The monetary policy committee (MPC) holds its latest meeting today and tomorrow in Abuja. In November it voted unanimously for an unchanged stance in all respects, which has been its decision since July 2016. Its view was that prospects for the global economy and the oil price had deteriorated, while the domestic economy had developed a little momentum, if far short of potential. The committee might have tightened and eased over the past two years but feels that the impact of its policy is overplayed, and has an innate preference for a ‘wait-and-see’ position.


  • In other circumstances, we would focus our preview of the meeting with a close look at inflation prospects. The committee’s communique in November and members’ related personal statements, however, tell us that it has become relaxed about those prospects and the impact of the mooted increase in the national minimum wage. By way of explanation, one member highlighted the output gap, which he estimated at 1.5%.

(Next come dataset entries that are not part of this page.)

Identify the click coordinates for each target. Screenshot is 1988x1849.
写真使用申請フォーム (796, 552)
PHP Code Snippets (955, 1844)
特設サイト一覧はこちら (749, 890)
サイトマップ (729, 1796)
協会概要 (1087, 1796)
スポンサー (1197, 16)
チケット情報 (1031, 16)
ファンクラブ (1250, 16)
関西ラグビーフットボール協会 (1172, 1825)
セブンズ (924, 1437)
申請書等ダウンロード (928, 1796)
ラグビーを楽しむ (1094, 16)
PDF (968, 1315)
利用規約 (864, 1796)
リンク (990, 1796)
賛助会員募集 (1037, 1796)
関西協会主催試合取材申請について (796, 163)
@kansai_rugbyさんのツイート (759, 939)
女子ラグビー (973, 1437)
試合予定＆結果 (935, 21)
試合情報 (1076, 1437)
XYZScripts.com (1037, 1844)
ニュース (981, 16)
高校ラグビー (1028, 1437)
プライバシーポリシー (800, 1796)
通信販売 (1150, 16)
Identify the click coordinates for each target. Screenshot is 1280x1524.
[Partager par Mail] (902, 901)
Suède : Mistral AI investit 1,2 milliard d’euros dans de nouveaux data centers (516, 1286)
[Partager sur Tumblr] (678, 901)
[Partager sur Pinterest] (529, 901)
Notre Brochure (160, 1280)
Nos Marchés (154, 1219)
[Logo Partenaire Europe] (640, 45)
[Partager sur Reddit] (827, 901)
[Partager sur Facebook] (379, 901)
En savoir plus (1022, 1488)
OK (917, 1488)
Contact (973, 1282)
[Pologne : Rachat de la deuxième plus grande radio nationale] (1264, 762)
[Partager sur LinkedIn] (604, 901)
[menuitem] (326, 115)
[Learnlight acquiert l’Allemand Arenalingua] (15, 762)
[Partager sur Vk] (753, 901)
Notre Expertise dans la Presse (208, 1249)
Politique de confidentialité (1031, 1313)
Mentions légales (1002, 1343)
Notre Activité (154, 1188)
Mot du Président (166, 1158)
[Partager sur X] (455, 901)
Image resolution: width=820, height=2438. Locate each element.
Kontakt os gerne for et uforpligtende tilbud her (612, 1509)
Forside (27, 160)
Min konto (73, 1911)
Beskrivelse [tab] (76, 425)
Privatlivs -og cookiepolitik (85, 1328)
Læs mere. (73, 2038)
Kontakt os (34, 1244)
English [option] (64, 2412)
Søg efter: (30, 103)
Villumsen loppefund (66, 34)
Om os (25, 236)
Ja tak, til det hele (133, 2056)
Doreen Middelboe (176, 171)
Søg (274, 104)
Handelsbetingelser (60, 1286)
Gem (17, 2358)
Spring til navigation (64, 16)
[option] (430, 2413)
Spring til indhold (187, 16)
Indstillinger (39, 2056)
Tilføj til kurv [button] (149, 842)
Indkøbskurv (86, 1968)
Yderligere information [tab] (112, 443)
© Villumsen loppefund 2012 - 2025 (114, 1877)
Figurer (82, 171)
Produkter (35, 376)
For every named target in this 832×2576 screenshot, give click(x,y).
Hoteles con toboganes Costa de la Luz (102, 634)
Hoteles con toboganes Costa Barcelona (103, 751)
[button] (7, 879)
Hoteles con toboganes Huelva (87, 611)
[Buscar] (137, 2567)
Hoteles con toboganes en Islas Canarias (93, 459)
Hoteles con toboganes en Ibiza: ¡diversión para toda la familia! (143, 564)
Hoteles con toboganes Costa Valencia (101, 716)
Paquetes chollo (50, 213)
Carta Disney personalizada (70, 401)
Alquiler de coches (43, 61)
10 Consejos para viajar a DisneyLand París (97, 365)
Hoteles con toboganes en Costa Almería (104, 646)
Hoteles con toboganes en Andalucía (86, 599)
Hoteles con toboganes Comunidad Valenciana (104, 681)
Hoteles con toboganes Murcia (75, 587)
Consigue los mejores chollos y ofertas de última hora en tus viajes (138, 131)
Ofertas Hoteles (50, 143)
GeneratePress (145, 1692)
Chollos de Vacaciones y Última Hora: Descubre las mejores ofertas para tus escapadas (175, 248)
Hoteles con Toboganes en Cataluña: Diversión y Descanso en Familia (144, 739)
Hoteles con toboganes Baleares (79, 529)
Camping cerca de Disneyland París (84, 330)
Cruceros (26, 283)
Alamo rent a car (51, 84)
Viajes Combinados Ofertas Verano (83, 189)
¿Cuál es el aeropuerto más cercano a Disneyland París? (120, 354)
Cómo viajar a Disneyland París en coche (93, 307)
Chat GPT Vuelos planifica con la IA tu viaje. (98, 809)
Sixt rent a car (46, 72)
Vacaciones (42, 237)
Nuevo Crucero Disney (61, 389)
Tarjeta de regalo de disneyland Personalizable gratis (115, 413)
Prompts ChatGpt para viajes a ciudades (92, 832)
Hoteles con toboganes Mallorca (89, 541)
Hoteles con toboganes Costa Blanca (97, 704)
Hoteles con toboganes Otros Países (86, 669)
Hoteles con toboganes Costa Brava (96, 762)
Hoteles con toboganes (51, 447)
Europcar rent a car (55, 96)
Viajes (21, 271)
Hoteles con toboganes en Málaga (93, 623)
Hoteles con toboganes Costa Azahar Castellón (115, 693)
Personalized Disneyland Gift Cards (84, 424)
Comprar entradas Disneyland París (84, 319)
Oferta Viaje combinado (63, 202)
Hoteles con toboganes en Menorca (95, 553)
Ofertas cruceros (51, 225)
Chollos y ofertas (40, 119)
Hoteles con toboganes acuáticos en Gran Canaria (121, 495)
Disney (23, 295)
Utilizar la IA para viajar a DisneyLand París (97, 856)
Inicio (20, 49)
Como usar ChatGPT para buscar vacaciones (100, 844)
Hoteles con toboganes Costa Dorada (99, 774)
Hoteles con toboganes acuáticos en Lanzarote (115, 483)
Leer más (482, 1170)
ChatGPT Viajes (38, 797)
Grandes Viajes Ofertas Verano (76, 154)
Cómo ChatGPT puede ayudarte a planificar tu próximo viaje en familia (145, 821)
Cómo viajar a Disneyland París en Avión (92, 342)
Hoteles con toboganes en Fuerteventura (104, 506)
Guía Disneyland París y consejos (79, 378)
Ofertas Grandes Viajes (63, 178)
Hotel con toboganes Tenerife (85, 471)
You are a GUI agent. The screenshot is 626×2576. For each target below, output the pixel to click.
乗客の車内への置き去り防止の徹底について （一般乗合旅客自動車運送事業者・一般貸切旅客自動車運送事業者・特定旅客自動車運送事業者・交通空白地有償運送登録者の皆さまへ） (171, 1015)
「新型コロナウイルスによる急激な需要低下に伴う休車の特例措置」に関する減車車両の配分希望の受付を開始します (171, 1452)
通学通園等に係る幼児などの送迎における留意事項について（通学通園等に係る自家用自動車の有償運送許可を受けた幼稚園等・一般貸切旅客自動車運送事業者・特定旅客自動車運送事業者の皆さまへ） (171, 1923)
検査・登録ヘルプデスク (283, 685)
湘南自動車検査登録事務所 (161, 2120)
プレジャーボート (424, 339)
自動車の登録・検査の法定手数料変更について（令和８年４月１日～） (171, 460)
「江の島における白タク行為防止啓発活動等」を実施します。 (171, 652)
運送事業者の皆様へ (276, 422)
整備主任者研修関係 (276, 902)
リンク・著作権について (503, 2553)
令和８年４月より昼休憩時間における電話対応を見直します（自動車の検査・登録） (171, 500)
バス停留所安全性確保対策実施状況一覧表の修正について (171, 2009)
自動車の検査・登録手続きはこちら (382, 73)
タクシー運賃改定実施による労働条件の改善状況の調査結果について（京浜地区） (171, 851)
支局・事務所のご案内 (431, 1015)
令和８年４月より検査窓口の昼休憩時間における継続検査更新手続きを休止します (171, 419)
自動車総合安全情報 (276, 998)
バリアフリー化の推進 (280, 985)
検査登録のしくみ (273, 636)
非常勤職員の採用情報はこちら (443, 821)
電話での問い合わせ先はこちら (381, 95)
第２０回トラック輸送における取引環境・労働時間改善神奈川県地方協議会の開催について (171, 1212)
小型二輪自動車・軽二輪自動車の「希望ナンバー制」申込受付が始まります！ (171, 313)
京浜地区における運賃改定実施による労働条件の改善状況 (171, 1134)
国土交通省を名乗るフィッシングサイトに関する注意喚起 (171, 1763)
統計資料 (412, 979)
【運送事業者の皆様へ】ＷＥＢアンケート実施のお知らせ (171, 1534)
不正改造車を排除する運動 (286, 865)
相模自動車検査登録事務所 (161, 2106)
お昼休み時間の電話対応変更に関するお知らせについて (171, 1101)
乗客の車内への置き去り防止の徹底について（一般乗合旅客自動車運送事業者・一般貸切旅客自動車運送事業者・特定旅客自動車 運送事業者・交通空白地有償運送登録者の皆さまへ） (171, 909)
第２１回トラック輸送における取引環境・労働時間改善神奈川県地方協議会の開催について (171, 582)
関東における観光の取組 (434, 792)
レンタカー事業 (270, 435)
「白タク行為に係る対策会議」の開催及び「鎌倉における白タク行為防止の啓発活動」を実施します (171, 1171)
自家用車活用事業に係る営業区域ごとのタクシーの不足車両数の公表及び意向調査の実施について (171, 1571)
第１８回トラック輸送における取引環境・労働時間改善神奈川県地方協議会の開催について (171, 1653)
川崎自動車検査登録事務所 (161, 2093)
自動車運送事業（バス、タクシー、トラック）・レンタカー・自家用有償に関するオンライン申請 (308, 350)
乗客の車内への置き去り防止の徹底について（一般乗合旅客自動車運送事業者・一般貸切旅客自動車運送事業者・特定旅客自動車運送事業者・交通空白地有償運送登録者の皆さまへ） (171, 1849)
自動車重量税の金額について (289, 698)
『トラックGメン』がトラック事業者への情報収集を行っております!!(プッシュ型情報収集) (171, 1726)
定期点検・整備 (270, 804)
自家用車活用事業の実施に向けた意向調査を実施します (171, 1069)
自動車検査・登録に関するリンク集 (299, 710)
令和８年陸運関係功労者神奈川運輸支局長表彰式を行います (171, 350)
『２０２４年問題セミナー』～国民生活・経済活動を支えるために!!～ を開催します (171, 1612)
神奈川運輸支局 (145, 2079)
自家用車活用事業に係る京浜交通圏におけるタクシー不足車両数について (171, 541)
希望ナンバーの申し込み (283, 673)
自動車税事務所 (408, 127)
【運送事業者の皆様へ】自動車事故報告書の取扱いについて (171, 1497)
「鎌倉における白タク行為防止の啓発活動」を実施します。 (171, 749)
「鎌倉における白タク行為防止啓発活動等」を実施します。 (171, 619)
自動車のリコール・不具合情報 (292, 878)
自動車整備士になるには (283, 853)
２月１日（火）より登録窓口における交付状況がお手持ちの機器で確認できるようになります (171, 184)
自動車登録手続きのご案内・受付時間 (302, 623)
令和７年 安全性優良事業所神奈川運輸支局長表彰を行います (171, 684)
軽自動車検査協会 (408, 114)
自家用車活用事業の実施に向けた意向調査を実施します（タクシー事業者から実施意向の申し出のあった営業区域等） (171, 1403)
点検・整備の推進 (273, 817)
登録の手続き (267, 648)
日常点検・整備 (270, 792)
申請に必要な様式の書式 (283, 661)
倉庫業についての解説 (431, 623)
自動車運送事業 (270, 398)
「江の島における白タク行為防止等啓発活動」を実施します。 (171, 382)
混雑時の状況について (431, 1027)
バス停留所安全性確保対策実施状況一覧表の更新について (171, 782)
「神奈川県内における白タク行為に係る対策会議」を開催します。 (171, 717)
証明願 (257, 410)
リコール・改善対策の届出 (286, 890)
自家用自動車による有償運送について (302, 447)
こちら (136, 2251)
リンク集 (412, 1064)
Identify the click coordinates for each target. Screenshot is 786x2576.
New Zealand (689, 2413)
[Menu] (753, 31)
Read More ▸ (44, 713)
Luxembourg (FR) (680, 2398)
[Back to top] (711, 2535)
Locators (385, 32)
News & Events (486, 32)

  • Our take had been that food prices were highly vulnerable to the growing insecurity in growing areas. This has not been borne out by the inflation reports, and we now see the headline rate below 12.0% y/y throughout this year. Both a single-digit y/y core rate for four months and a m/m slowdown in December for the headline measure, the high point seasonally of household demand, suggest that the committee is right to be relaxed on inflation.
  • MPC members will be more nervous about the price of UK Brent/Bonny Light, which fell briefly below US$50/b before settling into a range of +/- US$60/b, more than two months ago. They can, however, take comfort from the signals that the normalization of US monetary policy is nearer to its conclusion than previously thought.
  • We expect fresh calls for an expansion of the CBN’s “heterodox” financing, along with regrets that the deposit money banks have not risen to the challenge of deepening and diversifying their loan books.  The governor, Godwin Emefiele, gave a robust defense of one such lending scheme, the anchor borrowers’ programme, at a recent after-dinner speech (Good Morning Nigeria, 14 December 2018).
  • Finally, we have to touch upon the delicate matter of the approaching elections and their impact, if any, on monetary policy. In both India and Turkey there has been a negative impact in the form of changes of central bank governor by the government. Emefiele’s first five-year term ends in June, which happily comes after the post-election period of transition.
  • It is rare for a central bank, in developed and developing economies alike, to tighten its policy shortly before elections. We argued at the time that the meeting in November was the moment for a rate hike in Nigeria. That day has passed, and anything other than a call of “no change” this week would come as a surprise.